After our cars were towed away, we all figured out transportation to get home. All of us having kids didn’t make that easy, but again, no one was hurt, and we were all grateful for that, and figured insurance would take care of the car situation.
I spent the majority of the next day on the phone with various parties trying to sort out the situation, getting a rental etc. Geico was a disaster. For the first week they tried to pass the buck to Toyota, and told me they weren’t accepting liability. I called my insurance agency to file a claim under my collision coverage, only to find that the policy had been written in error, and my ’95 Volvo was the car with collision and my 2009 Grand Caravan only had comprehensive. So, that was frustrating. I spent the next two weeks waiting until finally Geico said that the driver’s insurance didn’t have enough in her property damage to cover all the expenses, which meant my insurance retroactively took over from the beginning. The third week was spent negotiating the total cost of the car, and settling to move forward and replace it.
After all of the frustration this situation caused, it’s all very minor considering everyone was ok, no one was hurt.
My wife and I spent some time the other day talking about how we wanted to slow down and just enjoy our kids, instead of always being so caught up in parenting them, and disciplining their behavior. Thinking of moments like we had at that birthday party, when we were so close to such an awful disaster, where so many things could’ve gone wrong, but didn’t. It makes you realize just how precious life is, and just how fast things can change.
Last year we had another incident that caused us to look at the world with renewed appreciation. I will say, I will take this situation over that one every time. In those moments when you realize just how fragile life is, material posessions don’t even rank. I remember so specifically when my daughter was comatose last year, when she was turning blue and staring off into space, how I would mortgage my house and give everything I owned to ensure her well-being … whatever it took.

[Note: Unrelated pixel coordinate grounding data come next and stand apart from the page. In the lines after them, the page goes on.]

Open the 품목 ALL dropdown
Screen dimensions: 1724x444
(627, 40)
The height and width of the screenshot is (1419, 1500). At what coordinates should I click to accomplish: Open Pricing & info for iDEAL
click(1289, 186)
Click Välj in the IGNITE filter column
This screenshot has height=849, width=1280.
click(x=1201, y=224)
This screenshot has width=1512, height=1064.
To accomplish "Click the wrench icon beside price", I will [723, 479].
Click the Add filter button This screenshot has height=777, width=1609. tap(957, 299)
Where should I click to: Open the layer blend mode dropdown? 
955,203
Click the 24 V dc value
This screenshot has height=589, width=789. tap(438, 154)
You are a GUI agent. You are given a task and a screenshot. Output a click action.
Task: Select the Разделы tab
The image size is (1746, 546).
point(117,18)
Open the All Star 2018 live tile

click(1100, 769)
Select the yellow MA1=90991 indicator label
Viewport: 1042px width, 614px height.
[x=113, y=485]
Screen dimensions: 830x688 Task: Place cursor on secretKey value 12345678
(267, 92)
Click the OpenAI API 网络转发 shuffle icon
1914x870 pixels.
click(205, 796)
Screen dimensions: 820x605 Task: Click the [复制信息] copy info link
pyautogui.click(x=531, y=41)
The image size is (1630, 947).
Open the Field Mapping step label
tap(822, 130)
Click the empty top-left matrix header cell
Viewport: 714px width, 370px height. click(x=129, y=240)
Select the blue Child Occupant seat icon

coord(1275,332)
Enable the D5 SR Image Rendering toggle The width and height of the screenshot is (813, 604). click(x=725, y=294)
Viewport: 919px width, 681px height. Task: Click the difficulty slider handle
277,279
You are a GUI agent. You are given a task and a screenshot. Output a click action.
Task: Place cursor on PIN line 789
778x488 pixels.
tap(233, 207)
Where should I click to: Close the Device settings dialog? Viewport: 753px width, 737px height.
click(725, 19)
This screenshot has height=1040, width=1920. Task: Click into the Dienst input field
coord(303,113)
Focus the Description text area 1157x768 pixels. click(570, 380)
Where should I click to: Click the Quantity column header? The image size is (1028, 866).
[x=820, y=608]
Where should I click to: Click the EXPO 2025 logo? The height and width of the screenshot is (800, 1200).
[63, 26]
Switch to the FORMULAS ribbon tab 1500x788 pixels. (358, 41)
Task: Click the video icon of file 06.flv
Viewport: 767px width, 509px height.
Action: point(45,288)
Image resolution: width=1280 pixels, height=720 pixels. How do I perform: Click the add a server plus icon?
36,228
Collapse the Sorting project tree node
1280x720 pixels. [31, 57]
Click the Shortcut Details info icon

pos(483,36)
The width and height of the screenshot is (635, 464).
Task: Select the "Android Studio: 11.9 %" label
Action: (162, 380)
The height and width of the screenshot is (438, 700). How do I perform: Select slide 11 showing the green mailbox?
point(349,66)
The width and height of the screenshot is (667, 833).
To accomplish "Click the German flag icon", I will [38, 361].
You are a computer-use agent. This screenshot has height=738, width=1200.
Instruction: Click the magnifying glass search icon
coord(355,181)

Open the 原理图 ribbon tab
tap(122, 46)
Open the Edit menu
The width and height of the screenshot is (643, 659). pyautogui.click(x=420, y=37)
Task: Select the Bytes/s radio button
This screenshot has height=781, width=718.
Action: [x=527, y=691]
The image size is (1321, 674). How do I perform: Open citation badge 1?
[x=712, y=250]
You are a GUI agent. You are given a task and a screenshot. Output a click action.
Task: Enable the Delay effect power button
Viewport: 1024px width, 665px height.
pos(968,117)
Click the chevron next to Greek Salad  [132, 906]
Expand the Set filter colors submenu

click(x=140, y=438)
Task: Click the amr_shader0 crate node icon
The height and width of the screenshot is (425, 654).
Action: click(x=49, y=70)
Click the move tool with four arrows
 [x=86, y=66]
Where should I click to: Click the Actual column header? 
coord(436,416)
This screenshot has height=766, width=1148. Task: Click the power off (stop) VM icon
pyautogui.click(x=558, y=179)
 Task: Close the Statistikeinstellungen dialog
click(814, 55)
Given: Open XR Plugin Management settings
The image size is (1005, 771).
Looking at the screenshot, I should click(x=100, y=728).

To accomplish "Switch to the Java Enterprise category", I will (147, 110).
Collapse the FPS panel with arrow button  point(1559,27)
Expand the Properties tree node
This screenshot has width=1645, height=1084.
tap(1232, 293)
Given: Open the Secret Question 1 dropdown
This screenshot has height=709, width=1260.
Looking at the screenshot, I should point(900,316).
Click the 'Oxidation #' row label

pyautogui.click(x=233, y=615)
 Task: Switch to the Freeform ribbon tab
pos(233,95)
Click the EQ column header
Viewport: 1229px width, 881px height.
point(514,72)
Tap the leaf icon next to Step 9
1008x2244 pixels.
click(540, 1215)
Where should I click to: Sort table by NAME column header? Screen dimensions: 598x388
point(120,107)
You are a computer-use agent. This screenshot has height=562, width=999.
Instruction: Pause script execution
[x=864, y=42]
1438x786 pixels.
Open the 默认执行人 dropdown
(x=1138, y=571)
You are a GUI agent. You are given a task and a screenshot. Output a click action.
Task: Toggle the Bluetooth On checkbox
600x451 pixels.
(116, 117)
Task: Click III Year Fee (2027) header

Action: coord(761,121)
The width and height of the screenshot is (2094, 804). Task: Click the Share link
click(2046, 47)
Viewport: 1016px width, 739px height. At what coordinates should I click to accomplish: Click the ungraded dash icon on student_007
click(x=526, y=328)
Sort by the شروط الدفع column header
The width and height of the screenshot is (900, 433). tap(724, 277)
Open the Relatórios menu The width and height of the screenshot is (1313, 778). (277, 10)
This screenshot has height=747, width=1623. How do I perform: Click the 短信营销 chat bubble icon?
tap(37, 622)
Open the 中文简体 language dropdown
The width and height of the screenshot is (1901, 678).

The past 3 weeks have been incredibly frustrating. There are other things I won’t even waste my time explaining here that added to the difficulty…but in the end, it pales in comparison to worrying about the health and well-being of your children. What matters most is what lives in these four walls, and is transported by the vehicles we own, not the home, or vehicles themselves. And three weeks ago, we were fortunate enough to be clearly reminded of that.